- _What to work on_
What is needed is an exact copy of the lines from the one containing "Given: Click the News plus icon" through the last line of the records below, with no pictures.

- _Supplied material_
==========

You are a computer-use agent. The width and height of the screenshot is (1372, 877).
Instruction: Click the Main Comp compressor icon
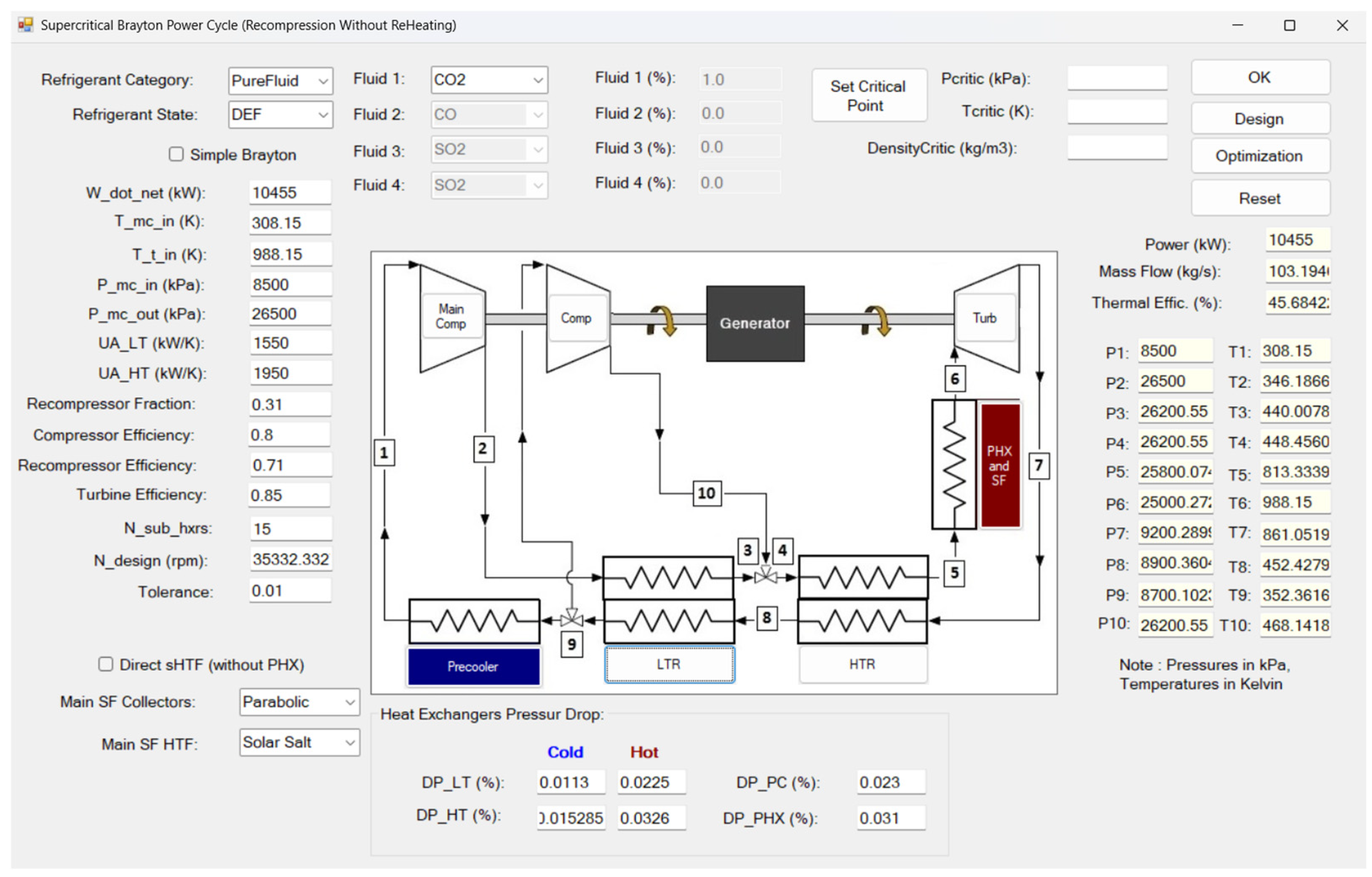pyautogui.click(x=451, y=317)
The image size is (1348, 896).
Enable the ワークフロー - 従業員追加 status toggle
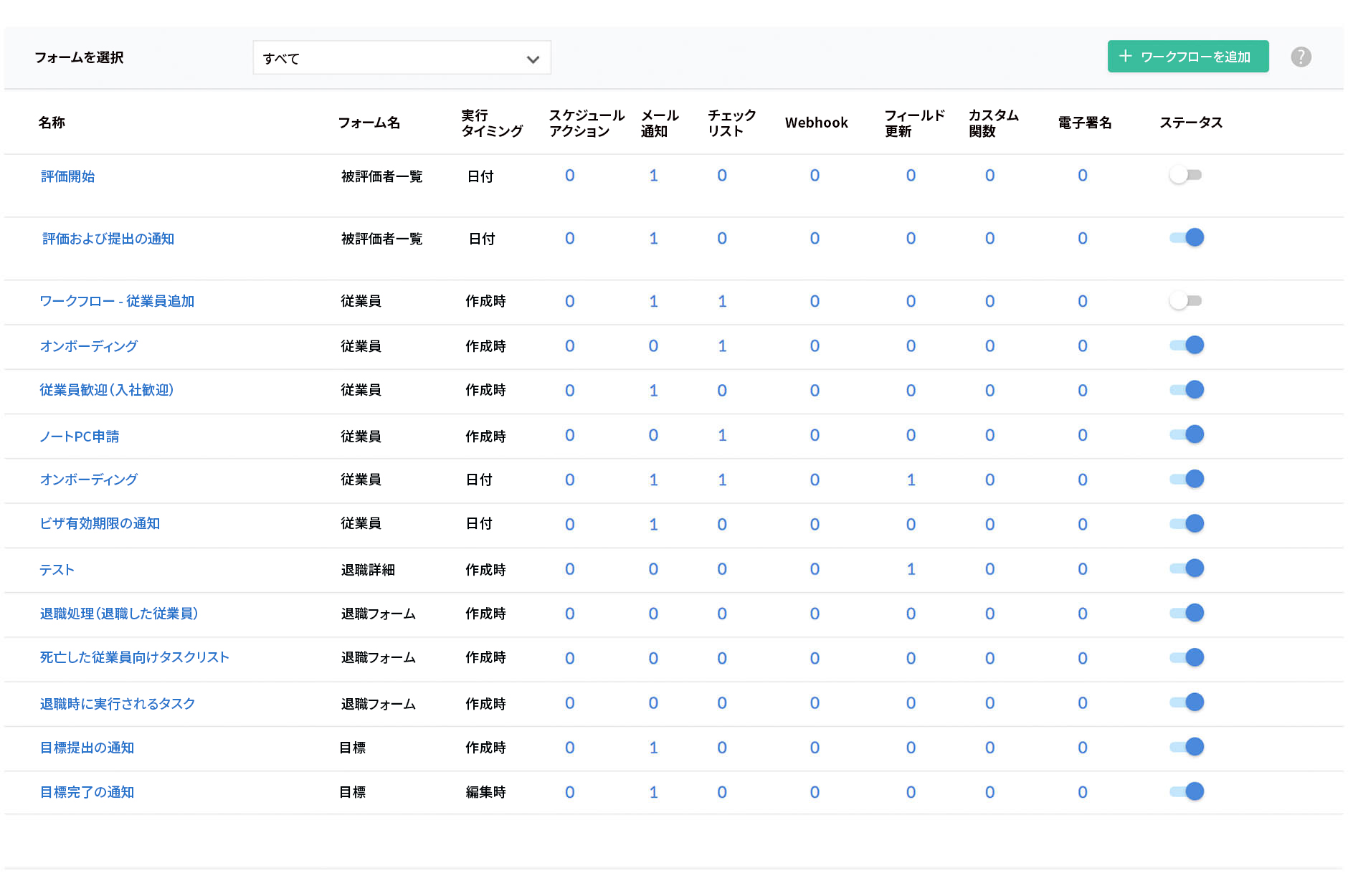coord(1186,300)
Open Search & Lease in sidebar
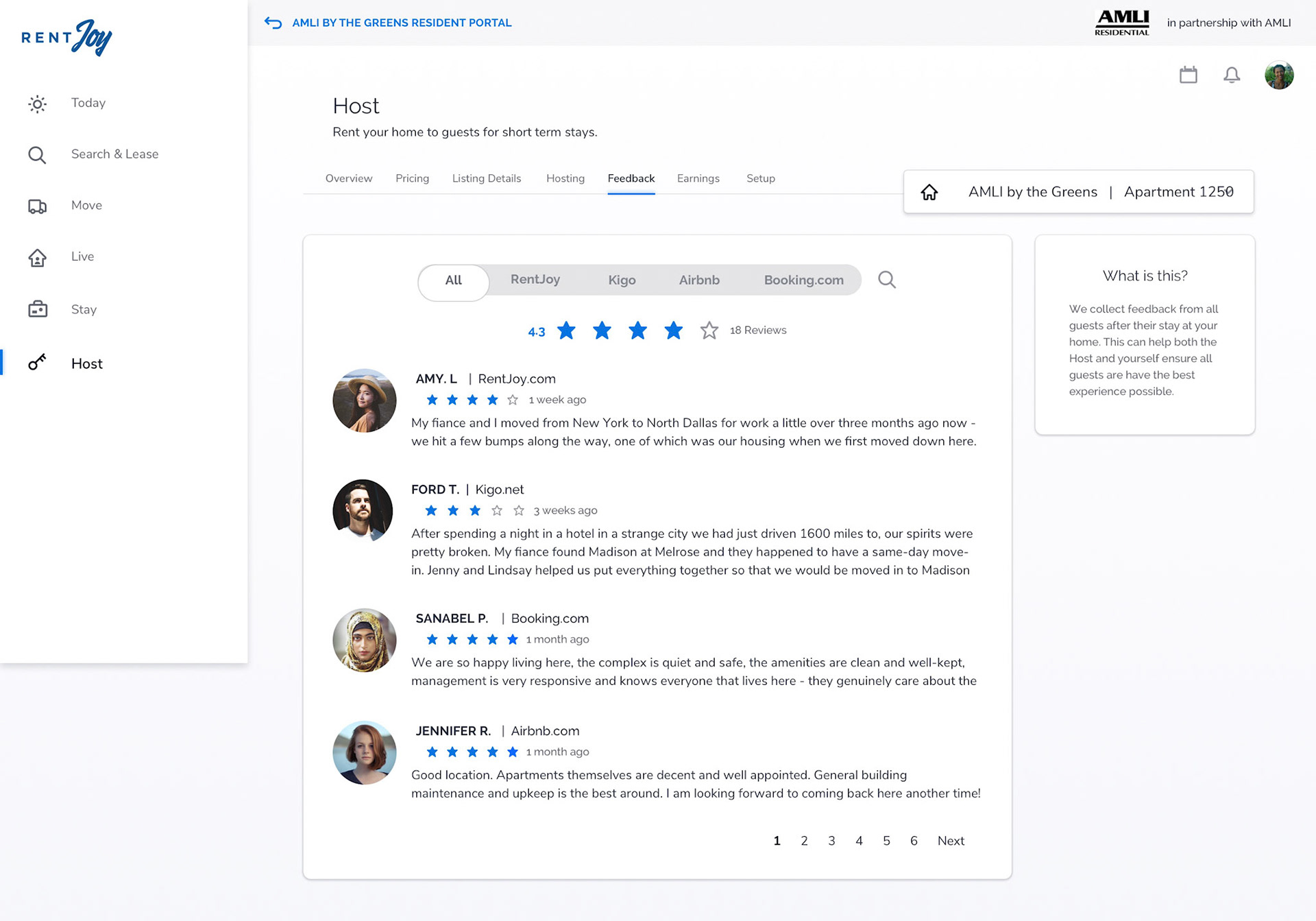 pos(114,154)
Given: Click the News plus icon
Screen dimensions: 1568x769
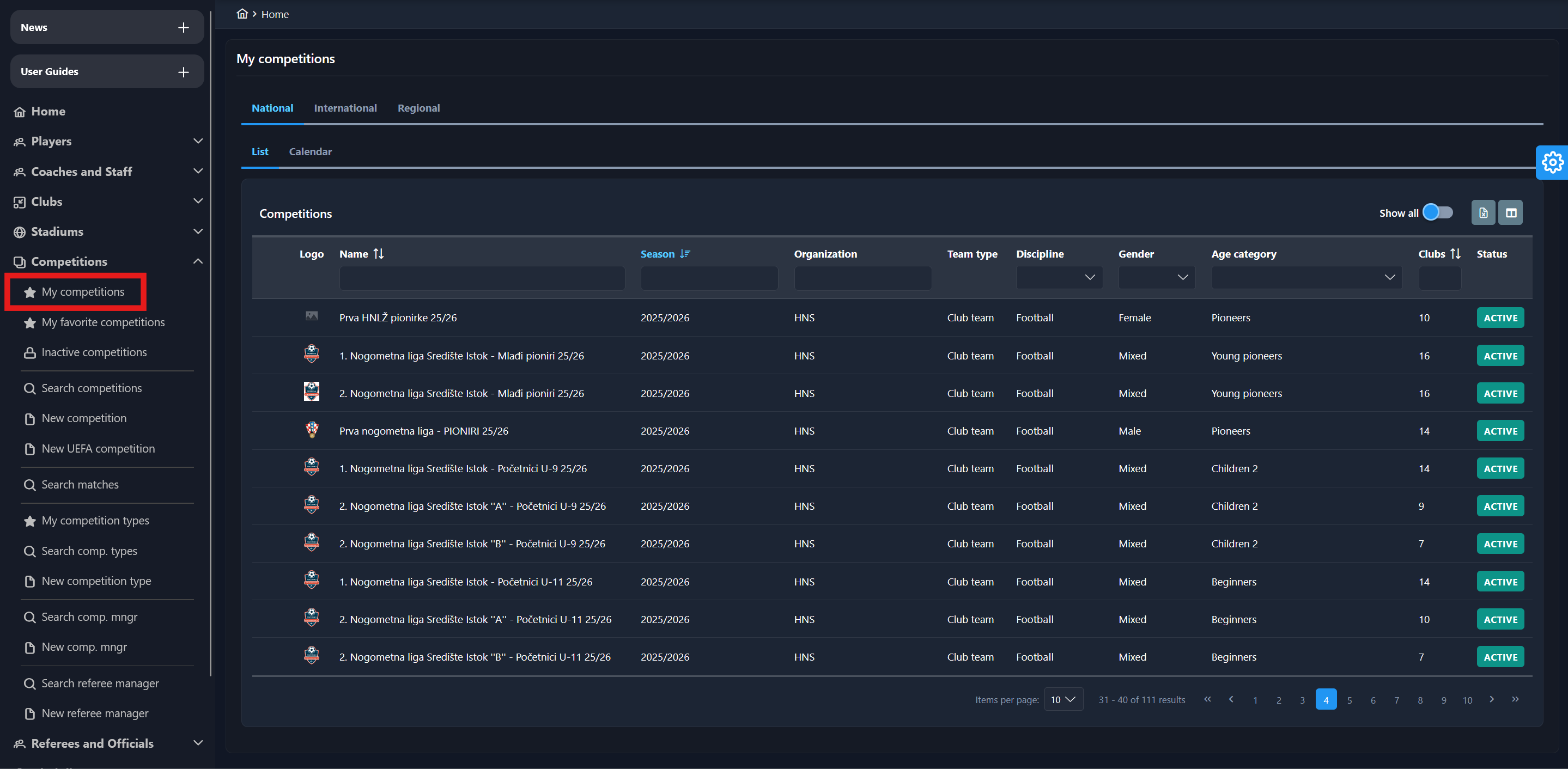Looking at the screenshot, I should pos(183,27).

==========

- _Response to this exercise_
Given: Click the News plus icon
Screen dimensions: 1568x769
Looking at the screenshot, I should pos(183,27).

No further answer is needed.